***** RECORDS FOR THIS EXERCISE *****

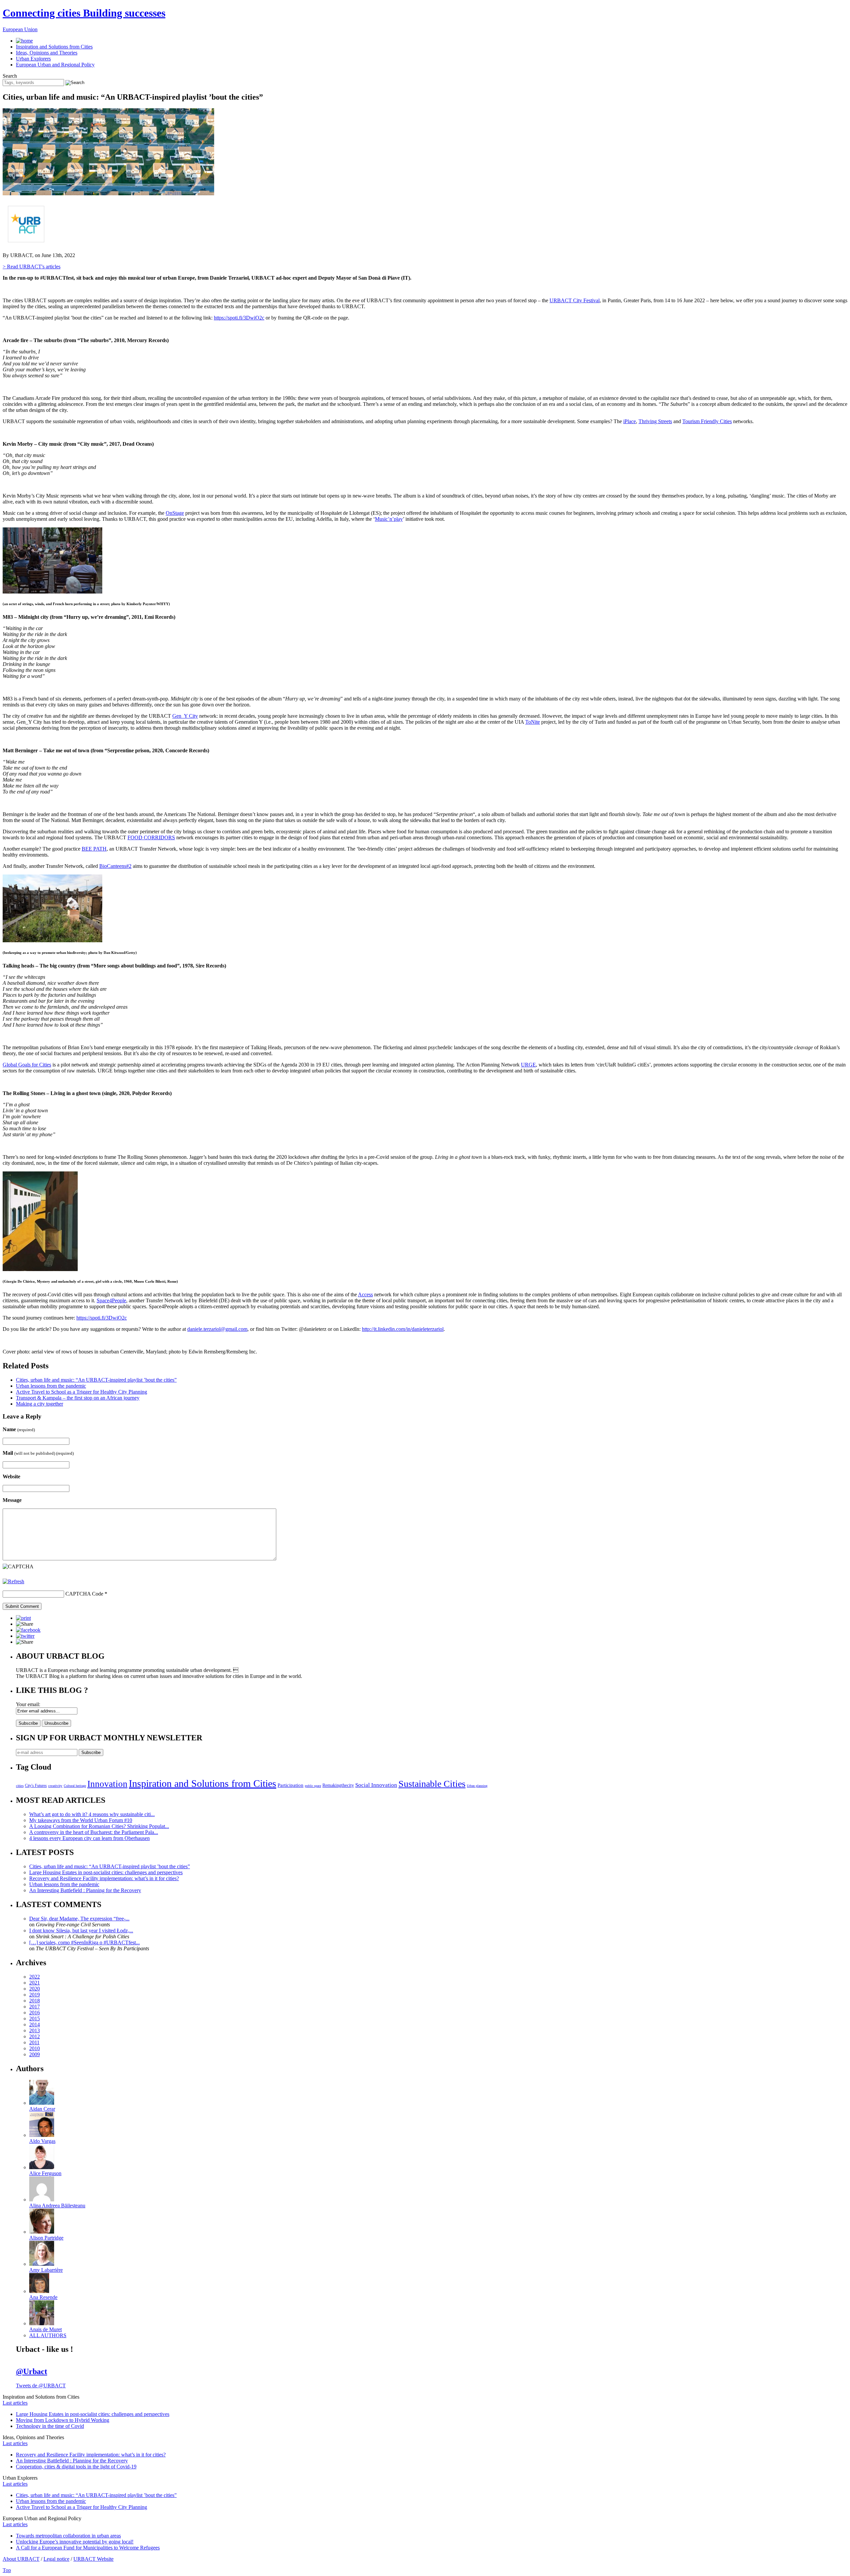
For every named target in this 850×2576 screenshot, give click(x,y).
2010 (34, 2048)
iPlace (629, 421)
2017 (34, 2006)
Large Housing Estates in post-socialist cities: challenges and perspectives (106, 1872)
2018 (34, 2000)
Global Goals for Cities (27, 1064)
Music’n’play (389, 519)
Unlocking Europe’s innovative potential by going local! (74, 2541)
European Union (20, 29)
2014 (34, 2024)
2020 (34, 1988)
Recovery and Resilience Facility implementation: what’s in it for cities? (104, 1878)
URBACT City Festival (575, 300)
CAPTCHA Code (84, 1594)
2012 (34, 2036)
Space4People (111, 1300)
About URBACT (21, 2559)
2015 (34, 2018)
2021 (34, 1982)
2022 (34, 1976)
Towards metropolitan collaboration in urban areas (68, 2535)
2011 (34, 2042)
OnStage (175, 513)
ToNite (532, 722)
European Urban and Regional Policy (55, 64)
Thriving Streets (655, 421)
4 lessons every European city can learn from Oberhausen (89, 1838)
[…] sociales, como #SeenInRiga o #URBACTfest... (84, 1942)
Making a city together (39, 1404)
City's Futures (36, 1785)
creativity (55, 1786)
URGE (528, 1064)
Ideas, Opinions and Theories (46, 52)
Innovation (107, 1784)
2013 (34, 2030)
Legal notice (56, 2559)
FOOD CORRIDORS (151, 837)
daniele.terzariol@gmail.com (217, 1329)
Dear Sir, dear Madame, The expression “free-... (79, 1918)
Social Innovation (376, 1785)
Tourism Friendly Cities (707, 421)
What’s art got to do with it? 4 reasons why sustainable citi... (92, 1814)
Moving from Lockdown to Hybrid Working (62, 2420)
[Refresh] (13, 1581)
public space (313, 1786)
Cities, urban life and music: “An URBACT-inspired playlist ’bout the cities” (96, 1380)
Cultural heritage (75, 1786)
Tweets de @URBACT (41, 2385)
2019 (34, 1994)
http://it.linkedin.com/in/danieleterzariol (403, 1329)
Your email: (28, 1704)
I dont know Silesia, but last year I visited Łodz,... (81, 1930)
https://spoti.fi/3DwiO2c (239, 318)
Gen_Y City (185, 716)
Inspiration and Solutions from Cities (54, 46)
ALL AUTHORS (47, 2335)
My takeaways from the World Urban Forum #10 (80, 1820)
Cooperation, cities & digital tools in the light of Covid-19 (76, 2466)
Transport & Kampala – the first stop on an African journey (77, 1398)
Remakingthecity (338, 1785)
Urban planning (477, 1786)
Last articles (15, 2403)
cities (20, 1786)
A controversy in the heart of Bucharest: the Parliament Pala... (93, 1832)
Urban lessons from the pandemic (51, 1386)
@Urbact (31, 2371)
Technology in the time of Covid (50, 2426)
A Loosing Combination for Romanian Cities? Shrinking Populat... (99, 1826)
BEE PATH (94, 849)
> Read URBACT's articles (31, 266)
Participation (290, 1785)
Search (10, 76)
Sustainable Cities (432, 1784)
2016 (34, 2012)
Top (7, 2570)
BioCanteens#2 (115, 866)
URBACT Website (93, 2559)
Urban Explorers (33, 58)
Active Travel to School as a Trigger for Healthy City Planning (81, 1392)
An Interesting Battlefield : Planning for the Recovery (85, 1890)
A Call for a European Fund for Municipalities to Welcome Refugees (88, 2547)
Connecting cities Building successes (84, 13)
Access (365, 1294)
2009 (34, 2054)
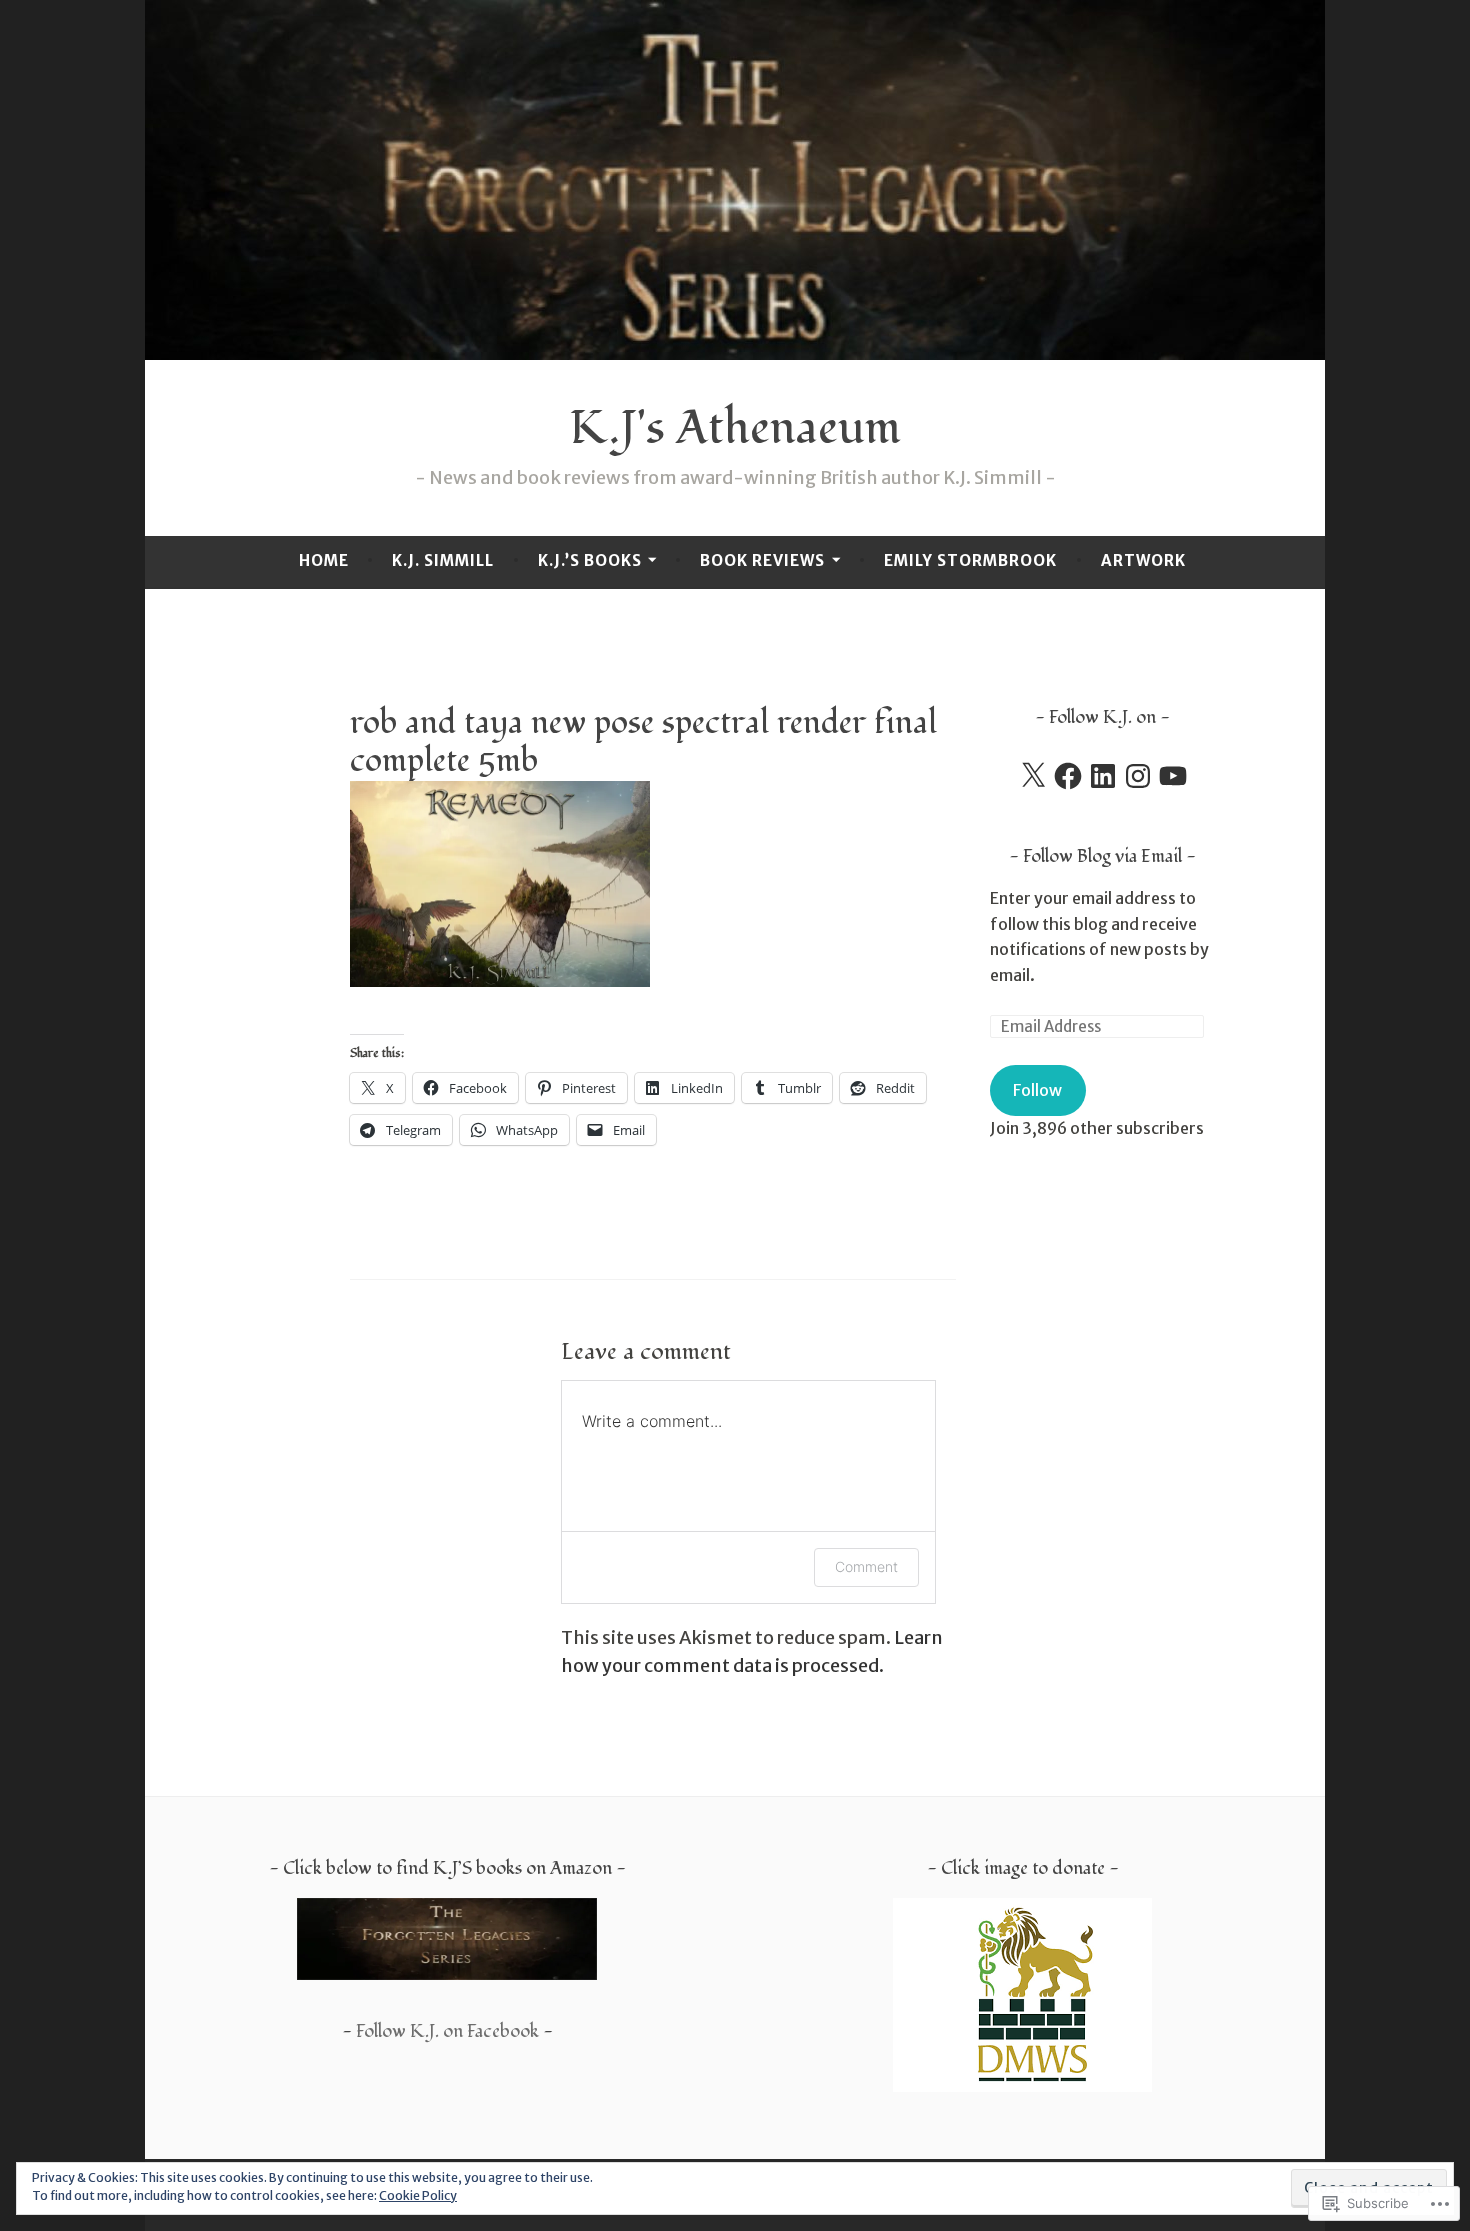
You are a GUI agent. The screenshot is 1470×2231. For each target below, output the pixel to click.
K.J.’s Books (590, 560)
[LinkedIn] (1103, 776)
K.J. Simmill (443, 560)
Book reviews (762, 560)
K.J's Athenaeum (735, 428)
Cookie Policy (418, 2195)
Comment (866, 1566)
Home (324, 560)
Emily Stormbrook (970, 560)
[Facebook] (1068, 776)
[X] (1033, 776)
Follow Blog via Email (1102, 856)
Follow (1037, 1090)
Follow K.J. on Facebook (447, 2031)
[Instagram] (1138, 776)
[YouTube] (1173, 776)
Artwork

*****

• [WORK INSTRUCTION] Pictures are to be left out. Everything else in the records above gets repeated exactly.

• [OUTPUT OF THE EXERCISE]
For every named target in this 850×2576 screenshot, give click(x,y).
2010 (34, 2048)
iPlace (629, 421)
2017 (34, 2006)
Large Housing Estates in post-socialist cities: challenges and perspectives (106, 1872)
2018 (34, 2000)
Global Goals for Cities (27, 1064)
Music’n’play (389, 519)
Unlocking Europe’s innovative potential by going local! (74, 2541)
European Union (20, 29)
2014 (34, 2024)
2020 (34, 1988)
Recovery and Resilience Facility implementation: what’s in it for cities? (104, 1878)
URBACT City Festival (575, 300)
CAPTCHA Code (84, 1594)
2012 (34, 2036)
Space4People (111, 1300)
About URBACT (21, 2559)
2015 (34, 2018)
2021 (34, 1982)
2022 (34, 1976)
Towards metropolitan collaboration in urban areas (68, 2535)
2011 (34, 2042)
OnStage (175, 513)
ToNite (532, 722)
European Urban and Regional Policy (55, 64)
Thriving Streets (655, 421)
4 lessons every European city can learn from Oberhausen (89, 1838)
[…] sociales, como #SeenInRiga o #URBACTfest... (84, 1942)
Making a city together (39, 1404)
City's Futures (36, 1785)
creativity (55, 1786)
URGE (528, 1064)
Ideas, Opinions and Theories (46, 52)
Innovation (107, 1784)
2013 (34, 2030)
Legal notice (56, 2559)
FOOD CORRIDORS (151, 837)
daniele.terzariol@gmail.com (217, 1329)
Dear Sir, dear Madame, The expression “free-... (79, 1918)
Social Innovation (376, 1785)
Tourism Friendly Cities (707, 421)
What’s art got to do with it? 4 reasons why sustainable citi... (92, 1814)
Moving from Lockdown to Hybrid Working (62, 2420)
[Refresh] (13, 1581)
public space (313, 1786)
Cities, urban life and music: “An URBACT-inspired playlist ’bout the cities” (96, 1380)
Cultural heritage (75, 1786)
Tweets de @URBACT (41, 2385)
2019 (34, 1994)
http://it.linkedin.com/in/danieleterzariol (403, 1329)
Your email: (28, 1704)
I dont know Silesia, but last year I visited Łodz,... (81, 1930)
https://spoti.fi/3DwiO2c (239, 318)
Gen_Y City (185, 716)
Inspiration and Solutions from Cities (54, 46)
ALL AUTHORS (47, 2335)
My takeaways from the World Urban Forum #10 (80, 1820)
Cooperation, cities & digital tools in the light of Covid-19 (76, 2466)
Transport & Kampala – the first stop on an African journey (77, 1398)
Remakingthecity (338, 1785)
Urban planning (477, 1786)
Last articles (15, 2403)
cities (20, 1786)
A controversy in the heart of Bucharest: the Parliament Pala... (93, 1832)
Urban lessons from the pandemic (51, 1386)
@Urbact (31, 2371)
Technology in the time of Covid (50, 2426)
A Loosing Combination for Romanian Cities? Shrinking Populat... (99, 1826)
BEE PATH (94, 849)
> Read URBACT's articles (31, 266)
Participation (290, 1785)
Search (10, 76)
Sustainable Cities (432, 1784)
2016 (34, 2012)
Top (7, 2570)
BioCanteens#2 (115, 866)
URBACT Website (93, 2559)
Urban Explorers (33, 58)
Active Travel to School as a Trigger for Healthy City Planning (81, 1392)
An Interesting Battlefield : Planning for the Recovery (85, 1890)
A Call for a European Fund for Municipalities to Welcome Refugees (88, 2547)
Connecting cities Building successes (84, 13)
Access (365, 1294)
2009 (34, 2054)
You are a GUI agent. The screenshot is 1470×2231. For each target below, output the pixel to click.
K.J.’s Books (590, 560)
[LinkedIn] (1103, 776)
K.J. Simmill (443, 560)
Book reviews (762, 560)
K.J's Athenaeum (735, 428)
Cookie Policy (418, 2195)
Comment (866, 1566)
Home (324, 560)
Emily Stormbrook (970, 560)
[Facebook] (1068, 776)
[X] (1033, 776)
Follow Blog via Email (1102, 856)
Follow (1037, 1090)
Follow K.J. on Facebook (447, 2031)
[Instagram] (1138, 776)
[YouTube] (1173, 776)
Artwork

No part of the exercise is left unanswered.